Tools for Thought

Thinking beyond productivity

Increase Focus with an Uncluttered Desktop

by Andre · 2 Comments


One small but non-trivial way to cultivate a clear mind when working at a computer is to cultivate a clear desktop. Deleting a program icon from the desktop doesn’t delete the program itself, with rare exceptions. A Windows dialog prompting you to proceed with icon deletion will confirm this prior to execution. If you’ve installed the actual program itself directly on the desktop, moving it to Program Files or some other folder that’s out of your face will create one less distraction.

The screenshot above is my working desktop. The only folder I’ll place on it is the one for the current project in progress. For instance, for this blog post, I have a folder with the post title. Within the folder I have the text file and the image file for the post. The desktop frames the sole object of my focus. When I’m fininshed with it, I’ll hit Windows-E and drag the project folder into Documents.

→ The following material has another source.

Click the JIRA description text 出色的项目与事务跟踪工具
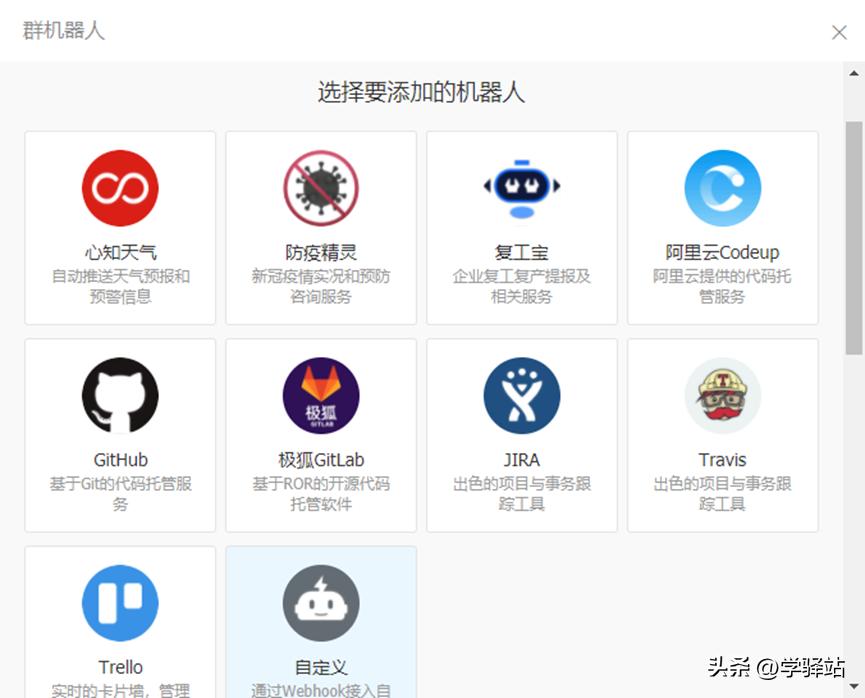Image resolution: width=865 pixels, height=698 pixels. (521, 497)
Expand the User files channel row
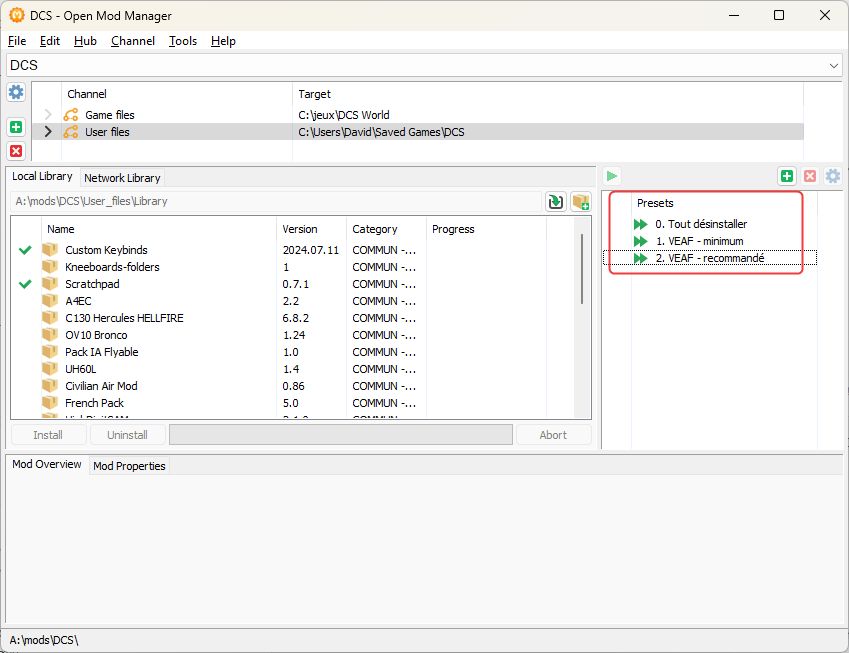 tap(47, 132)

When I first boot the computer, I either mentally identify the very next action I’m going to take once the boot cycle is finished, or decide to open the Palm Desktop to view my calendar and @Computer list if the next action doesn’t immediately come to mind. I have my main tools, the Palm Desktop, and Q10, assigned to hotkeys: Ctrl-Alt-D for the Palm Desktop, Ctrl-Alt-P for and Ctrl-Alt-Q for Q10.

To assign hotkeys for applications on the Start Menu, right-click the app in the menu, select Properties, tab to the Shortcut Key field, enter the letter you want to use to launch the app, then click OK. From then on, you can launch with app without navigating to the it on the Start menu; just hit the designated letter in conjunction with Ctrl-Alt. Unfortunately, Firefox needs its icon to be on the desktop to accept a shortcut assignmnent. Since I wanted nothing on the desktop except the Recycle Bin, I select it from its top position on the Start menu using Windows | <Down Arrow> | Enter.

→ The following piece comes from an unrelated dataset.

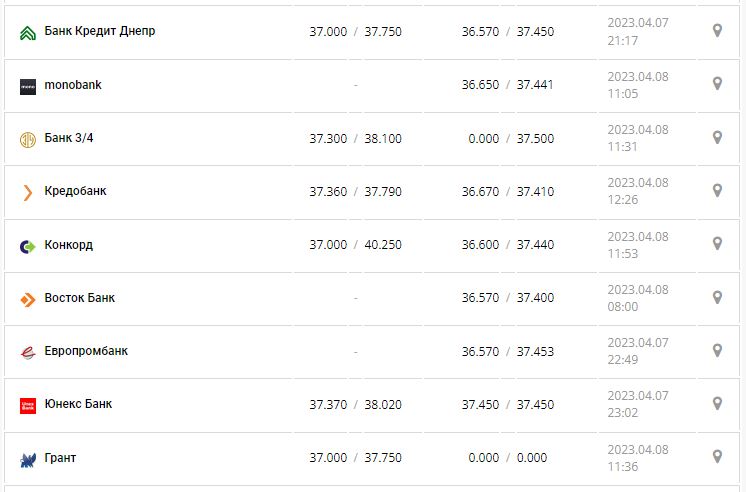Screen dimensions: 746x492
Task: Click the Конкорд rate 37.000 / 40.250
Action: [x=355, y=245]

Have a protocol for filing your downloads in designated places to keep yourself from repeatedly deliberating about where things should go — or worse, letting files fester on the desktop indefinitely. Put music files in the Music folder, documents in Documents (I keep a subfolder here for PDFs), pictures in Pictures, and so on. In short, place them where the operating system has created the appropriate buckets for them, unless you have a scheme you find more logical; if so, create it and use it. For instance, I keep an Installers subfolder in my user account folder (i.e. my profile user name). Once I download a program, I drag the install file into Installers and run the install from that folder.

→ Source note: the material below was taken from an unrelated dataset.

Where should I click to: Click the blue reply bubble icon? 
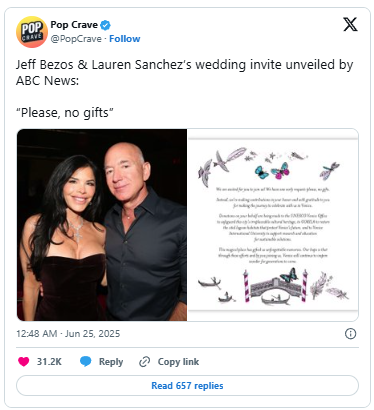click(86, 361)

Select a wallpaper that sets the mood you want to create for yourself when working, or some touchstone image that manifests the ideal lifestyle you’re working to create for yourself. You might want to rotate a selection of wallpapers over time in order to experiment with each one’s emotional impact, or just to keep things fresh.

Tags: Lifestyle Design


  • SamuelNo Gravatar // May 3, 2008 at 10:50 pm

    “Unfortunately, Firefox needs its icon to be on the desktop to accept a shortcut assignmnent. ”
    That´s true for the “main” shortcut, that appears in the Start menu.
    Luckily, there’s a second shortcut, inside Start->Programs->Mozilla Firefox that can have shortcuts assigned to.
    (I bet I made you happier with this one =D)

  • Andre KibbeNo Gravatar // May 4, 2008 at 1:09 am

    It worked, and you did make me happier. Thanks for the tip.